# preemie & chicken pox



## buttonnose82

we were at a birthday party yesterday and this morning we got a phonecall too say the little boy had come down with chicken pox's!

so now I am worried sick about the little dude coming down with it! what are the chances and also are there any risks when a preemie gets the pox's?


----------



## TattiesMum

I'm not sure about the risks to preemies being any higher, but my son caught chickenpox at 1 week old (from his older sister) ... which is only a week older than your LO's gestational age.

He only had two spots (which is how I knew he had it) and had no other symptoms at all. As chickenpox immunity doesn't cross the placental barrier, his low level of illness with it can't have been due to leftover maternal protection, so I would hope that your LO - if he does get it - won't get it too badly :hugs:


----------



## kelly6407

My little caught it from her brother at a few weeks adj age and she was fine, HV and doctors didn't seem the slightest bit concerned. 

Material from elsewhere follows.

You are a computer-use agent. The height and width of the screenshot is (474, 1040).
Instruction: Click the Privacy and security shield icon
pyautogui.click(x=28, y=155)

She had alot of spots and seemed unhappy at times but that was just itchiness which isn't really lifethreatening to any baby, it's just an itch. Plenty of calamine lotion and I was advised to give a teeny bit of gallop if she got a temp but I didn't give her any cause she never got a temp


----------



## kelly6407

My little caught it from her brother at a few weeks adj age and she was fine, HV and doctors didn't seem the slightest bit concerned. 

She had alot of spots and seemed unhappy at times but that was just itchiness which isn't really lifethreatening to any baby, it's just an itch. Plenty of calamine lotion and I was advised to give a teeny bit of calpol if she got a temp but I didn't give her any cause she never got a temp


----------